## [GIVEN DATA]
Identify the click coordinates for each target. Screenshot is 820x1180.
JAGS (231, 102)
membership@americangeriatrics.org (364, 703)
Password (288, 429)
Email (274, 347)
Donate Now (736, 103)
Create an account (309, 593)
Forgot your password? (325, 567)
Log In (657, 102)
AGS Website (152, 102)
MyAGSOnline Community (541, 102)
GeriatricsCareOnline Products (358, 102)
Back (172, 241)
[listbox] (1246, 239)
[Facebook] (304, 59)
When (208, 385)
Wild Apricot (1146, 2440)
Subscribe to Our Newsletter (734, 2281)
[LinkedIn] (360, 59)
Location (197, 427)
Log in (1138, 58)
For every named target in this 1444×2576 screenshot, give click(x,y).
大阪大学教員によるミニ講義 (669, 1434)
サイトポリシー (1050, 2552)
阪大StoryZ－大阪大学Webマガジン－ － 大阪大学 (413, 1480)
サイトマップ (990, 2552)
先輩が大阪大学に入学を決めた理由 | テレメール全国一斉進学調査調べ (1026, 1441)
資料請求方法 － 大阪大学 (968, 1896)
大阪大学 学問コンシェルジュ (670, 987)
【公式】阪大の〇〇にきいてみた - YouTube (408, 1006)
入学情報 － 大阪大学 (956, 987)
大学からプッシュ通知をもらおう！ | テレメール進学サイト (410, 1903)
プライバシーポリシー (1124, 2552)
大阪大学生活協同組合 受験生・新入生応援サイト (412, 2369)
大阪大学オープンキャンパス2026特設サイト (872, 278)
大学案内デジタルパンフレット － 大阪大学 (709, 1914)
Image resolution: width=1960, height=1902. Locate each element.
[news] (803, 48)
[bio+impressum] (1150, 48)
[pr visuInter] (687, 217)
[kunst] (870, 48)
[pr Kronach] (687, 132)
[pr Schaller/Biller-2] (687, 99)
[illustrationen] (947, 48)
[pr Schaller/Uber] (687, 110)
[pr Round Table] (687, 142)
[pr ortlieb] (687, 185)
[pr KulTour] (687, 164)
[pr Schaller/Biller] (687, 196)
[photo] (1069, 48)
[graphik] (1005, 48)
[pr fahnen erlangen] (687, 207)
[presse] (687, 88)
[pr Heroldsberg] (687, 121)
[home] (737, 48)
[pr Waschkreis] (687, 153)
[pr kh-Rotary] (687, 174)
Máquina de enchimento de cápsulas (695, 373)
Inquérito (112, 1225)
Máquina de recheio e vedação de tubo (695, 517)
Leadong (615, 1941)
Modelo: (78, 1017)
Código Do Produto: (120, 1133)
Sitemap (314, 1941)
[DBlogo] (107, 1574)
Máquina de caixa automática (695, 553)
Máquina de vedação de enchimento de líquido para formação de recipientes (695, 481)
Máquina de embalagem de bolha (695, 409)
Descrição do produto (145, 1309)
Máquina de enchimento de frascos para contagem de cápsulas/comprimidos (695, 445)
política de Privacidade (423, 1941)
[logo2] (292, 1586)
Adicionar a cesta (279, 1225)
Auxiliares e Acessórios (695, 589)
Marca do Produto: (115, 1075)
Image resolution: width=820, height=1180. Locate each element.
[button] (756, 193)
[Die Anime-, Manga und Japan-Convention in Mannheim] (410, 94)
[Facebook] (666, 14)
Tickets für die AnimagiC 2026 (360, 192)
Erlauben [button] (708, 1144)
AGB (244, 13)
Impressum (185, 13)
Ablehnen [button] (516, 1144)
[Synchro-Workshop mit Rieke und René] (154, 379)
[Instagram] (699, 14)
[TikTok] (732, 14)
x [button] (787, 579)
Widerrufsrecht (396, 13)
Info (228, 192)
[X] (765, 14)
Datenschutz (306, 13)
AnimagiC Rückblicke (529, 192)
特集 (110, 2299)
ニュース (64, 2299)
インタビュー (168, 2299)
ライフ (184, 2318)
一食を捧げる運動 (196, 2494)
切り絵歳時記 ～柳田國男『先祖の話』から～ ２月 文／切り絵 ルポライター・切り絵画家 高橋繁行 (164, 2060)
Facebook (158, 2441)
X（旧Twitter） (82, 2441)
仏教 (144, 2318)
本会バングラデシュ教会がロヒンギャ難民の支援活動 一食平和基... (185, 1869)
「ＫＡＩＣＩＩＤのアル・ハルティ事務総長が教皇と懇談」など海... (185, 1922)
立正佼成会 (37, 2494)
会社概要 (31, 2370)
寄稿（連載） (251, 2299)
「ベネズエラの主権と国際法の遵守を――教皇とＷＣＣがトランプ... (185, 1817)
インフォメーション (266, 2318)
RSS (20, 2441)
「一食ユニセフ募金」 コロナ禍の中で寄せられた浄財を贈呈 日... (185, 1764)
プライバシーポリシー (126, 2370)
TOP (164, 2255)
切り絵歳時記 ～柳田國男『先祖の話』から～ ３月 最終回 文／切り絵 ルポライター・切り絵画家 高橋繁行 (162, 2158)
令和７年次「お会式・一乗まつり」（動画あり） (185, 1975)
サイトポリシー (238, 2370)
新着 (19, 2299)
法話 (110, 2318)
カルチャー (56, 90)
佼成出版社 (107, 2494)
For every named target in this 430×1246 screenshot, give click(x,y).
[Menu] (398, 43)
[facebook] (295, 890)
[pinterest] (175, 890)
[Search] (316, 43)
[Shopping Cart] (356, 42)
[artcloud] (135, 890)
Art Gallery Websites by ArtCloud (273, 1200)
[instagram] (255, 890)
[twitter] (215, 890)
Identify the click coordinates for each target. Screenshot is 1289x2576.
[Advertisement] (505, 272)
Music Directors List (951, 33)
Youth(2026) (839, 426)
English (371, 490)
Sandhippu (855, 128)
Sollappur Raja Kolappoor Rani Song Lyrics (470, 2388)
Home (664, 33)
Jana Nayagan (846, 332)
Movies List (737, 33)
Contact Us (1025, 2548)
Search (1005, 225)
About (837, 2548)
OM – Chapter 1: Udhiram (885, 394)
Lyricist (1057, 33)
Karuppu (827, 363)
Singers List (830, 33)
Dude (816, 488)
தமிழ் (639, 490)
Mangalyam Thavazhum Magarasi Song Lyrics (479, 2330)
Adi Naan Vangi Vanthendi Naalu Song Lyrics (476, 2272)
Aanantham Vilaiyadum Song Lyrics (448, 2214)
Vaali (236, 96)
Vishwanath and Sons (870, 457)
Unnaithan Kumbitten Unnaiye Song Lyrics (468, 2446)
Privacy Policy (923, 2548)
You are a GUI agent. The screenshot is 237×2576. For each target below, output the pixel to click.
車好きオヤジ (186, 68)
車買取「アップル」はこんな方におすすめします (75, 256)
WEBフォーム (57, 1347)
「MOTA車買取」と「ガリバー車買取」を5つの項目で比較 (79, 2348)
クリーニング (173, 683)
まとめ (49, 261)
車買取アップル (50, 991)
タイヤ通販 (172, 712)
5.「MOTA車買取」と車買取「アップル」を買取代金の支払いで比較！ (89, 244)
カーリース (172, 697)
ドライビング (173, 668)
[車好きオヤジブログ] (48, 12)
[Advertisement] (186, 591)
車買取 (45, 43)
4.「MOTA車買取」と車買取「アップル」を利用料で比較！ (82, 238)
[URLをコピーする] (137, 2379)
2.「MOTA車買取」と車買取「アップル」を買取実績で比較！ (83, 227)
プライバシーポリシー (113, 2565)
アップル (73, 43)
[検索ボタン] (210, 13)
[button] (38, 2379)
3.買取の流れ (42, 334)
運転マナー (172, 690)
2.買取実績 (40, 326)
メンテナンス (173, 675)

## [ASSIGNMENT]
Extract the full listing and reproduce each line exactly.

## [EXERCISE RESULT]
Identify the click coordinates for each target. Screenshot is 820x1180.
JAGS (231, 102)
membership@americangeriatrics.org (364, 703)
Password (288, 429)
Email (274, 347)
Donate Now (736, 103)
Create an account (309, 593)
Forgot your password? (325, 567)
Log In (657, 102)
AGS Website (152, 102)
MyAGSOnline Community (541, 102)
GeriatricsCareOnline Products (358, 102)
Back (172, 241)
[listbox] (1246, 239)
[Facebook] (304, 59)
When (208, 385)
Wild Apricot (1146, 2440)
Subscribe to Our Newsletter (734, 2281)
[LinkedIn] (360, 59)
Location (197, 427)
Log in (1138, 58)
For every named target in this 1444×2576 screenshot, give click(x,y).
大阪大学教員によるミニ講義 (669, 1434)
サイトポリシー (1050, 2552)
阪大StoryZ－大阪大学Webマガジン－ － 大阪大学 (413, 1480)
サイトマップ (990, 2552)
先輩が大阪大学に入学を決めた理由 | テレメール全国一斉進学調査調べ (1026, 1441)
資料請求方法 － 大阪大学 (968, 1896)
大阪大学 学問コンシェルジュ (670, 987)
【公式】阪大の〇〇にきいてみた - YouTube (408, 1006)
入学情報 － 大阪大学 (956, 987)
大学からプッシュ通知をもらおう！ | テレメール進学サイト (410, 1903)
プライバシーポリシー (1124, 2552)
大阪大学生活協同組合 受験生・新入生応援サイト (412, 2369)
大阪大学オープンキャンパス2026特設サイト (872, 278)
大学案内デジタルパンフレット － 大阪大学 (709, 1914)
Image resolution: width=1960, height=1902. Locate each element.
[news] (803, 48)
[bio+impressum] (1150, 48)
[pr visuInter] (687, 217)
[kunst] (870, 48)
[pr Kronach] (687, 132)
[pr Schaller/Biller-2] (687, 99)
[illustrationen] (947, 48)
[pr Schaller/Uber] (687, 110)
[pr Round Table] (687, 142)
[pr ortlieb] (687, 185)
[pr KulTour] (687, 164)
[pr Schaller/Biller] (687, 196)
[photo] (1069, 48)
[graphik] (1005, 48)
[pr fahnen erlangen] (687, 207)
[presse] (687, 88)
[pr Heroldsberg] (687, 121)
[home] (737, 48)
[pr Waschkreis] (687, 153)
[pr kh-Rotary] (687, 174)
Máquina de enchimento de cápsulas (695, 373)
Inquérito (112, 1225)
Máquina de recheio e vedação de tubo (695, 517)
Leadong (615, 1941)
Modelo: (78, 1017)
Código Do Produto: (120, 1133)
Sitemap (314, 1941)
[DBlogo] (107, 1574)
Máquina de caixa automática (695, 553)
Máquina de vedação de enchimento de líquido para formação de recipientes (695, 481)
Máquina de embalagem de bolha (695, 409)
Descrição do produto (145, 1309)
Máquina de enchimento de frascos para contagem de cápsulas/comprimidos (695, 445)
política de Privacidade (423, 1941)
[logo2] (292, 1586)
Adicionar a cesta (279, 1225)
Auxiliares e Acessórios (695, 589)
Marca do Produto: (115, 1075)
Image resolution: width=820, height=1180. Locate each element.
[button] (756, 193)
[Die Anime-, Manga und Japan-Convention in Mannheim] (410, 94)
[Facebook] (666, 14)
Tickets für die AnimagiC 2026 (360, 192)
Erlauben [button] (708, 1144)
AGB (244, 13)
Impressum (185, 13)
Ablehnen [button] (516, 1144)
[Synchro-Workshop mit Rieke und René] (154, 379)
[Instagram] (699, 14)
[TikTok] (732, 14)
x [button] (787, 579)
Widerrufsrecht (396, 13)
Info (228, 192)
[X] (765, 14)
Datenschutz (306, 13)
AnimagiC Rückblicke (529, 192)
特集 (110, 2299)
ニュース (64, 2299)
インタビュー (168, 2299)
ライフ (184, 2318)
一食を捧げる運動 (196, 2494)
切り絵歳時記 ～柳田國男『先祖の話』から～ ２月 文／切り絵 ルポライター・切り絵画家 高橋繁行 (164, 2060)
Facebook (158, 2441)
X（旧Twitter） (82, 2441)
仏教 (144, 2318)
本会バングラデシュ教会がロヒンギャ難民の支援活動 一食平和基... (185, 1869)
「ＫＡＩＣＩＩＤのアル・ハルティ事務総長が教皇と懇談」など海... (185, 1922)
立正佼成会 (37, 2494)
会社概要 (31, 2370)
寄稿（連載） (251, 2299)
「ベネズエラの主権と国際法の遵守を――教皇とＷＣＣがトランプ... (185, 1817)
インフォメーション (266, 2318)
RSS (20, 2441)
「一食ユニセフ募金」 コロナ禍の中で寄せられた浄財を贈呈 日... (185, 1764)
プライバシーポリシー (126, 2370)
TOP (164, 2255)
切り絵歳時記 ～柳田國男『先祖の話』から～ ３月 最終回 文／切り絵 ルポライター・切り絵画家 高橋繁行 (162, 2158)
令和７年次「お会式・一乗まつり」（動画あり） (185, 1975)
サイトポリシー (238, 2370)
新着 (19, 2299)
法話 (110, 2318)
カルチャー (56, 90)
佼成出版社 (107, 2494)
For every named target in this 430×1246 screenshot, give click(x,y).
[Menu] (398, 43)
[facebook] (295, 890)
[pinterest] (175, 890)
[Search] (316, 43)
[Shopping Cart] (356, 42)
[artcloud] (135, 890)
Art Gallery Websites by ArtCloud (273, 1200)
[instagram] (255, 890)
[twitter] (215, 890)
Identify the click coordinates for each target. Screenshot is 1289x2576.
[Advertisement] (505, 272)
Music Directors List (951, 33)
Youth(2026) (839, 426)
English (371, 490)
Sandhippu (855, 128)
Sollappur Raja Kolappoor Rani Song Lyrics (470, 2388)
Home (664, 33)
Jana Nayagan (846, 332)
Movies List (737, 33)
Contact Us (1025, 2548)
Search (1005, 225)
About (837, 2548)
OM – Chapter 1: Udhiram (885, 394)
Lyricist (1057, 33)
Karuppu (827, 363)
Singers List (830, 33)
Dude (816, 488)
தமிழ் (639, 490)
Mangalyam Thavazhum Magarasi Song Lyrics (479, 2330)
Adi Naan Vangi Vanthendi Naalu Song Lyrics (476, 2272)
Aanantham Vilaiyadum Song Lyrics (448, 2214)
Vaali (236, 96)
Vishwanath and Sons (870, 457)
Unnaithan Kumbitten Unnaiye Song Lyrics (468, 2446)
Privacy Policy (923, 2548)
You are a GUI agent. The screenshot is 237×2576. For each target below, output the pixel to click.
車好きオヤジ (186, 68)
車買取「アップル」はこんな方におすすめします (75, 256)
WEBフォーム (57, 1347)
「MOTA車買取」と「ガリバー車買取」を5つの項目で比較 (79, 2348)
クリーニング (173, 683)
まとめ (49, 261)
車買取アップル (50, 991)
タイヤ通販 (172, 712)
5.「MOTA車買取」と車買取「アップル」を買取代金の支払いで比較！ (89, 244)
カーリース (172, 697)
ドライビング (173, 668)
[車好きオヤジブログ] (48, 12)
[Advertisement] (186, 591)
車買取 (45, 43)
4.「MOTA車買取」と車買取「アップル」を利用料で比較！ (82, 238)
[URLをコピーする] (137, 2379)
2.「MOTA車買取」と車買取「アップル」を買取実績で比較！ (83, 227)
プライバシーポリシー (113, 2565)
アップル (73, 43)
[検索ボタン] (210, 13)
[button] (38, 2379)
3.買取の流れ (42, 334)
運転マナー (172, 690)
2.買取実績 (40, 326)
メンテナンス (173, 675)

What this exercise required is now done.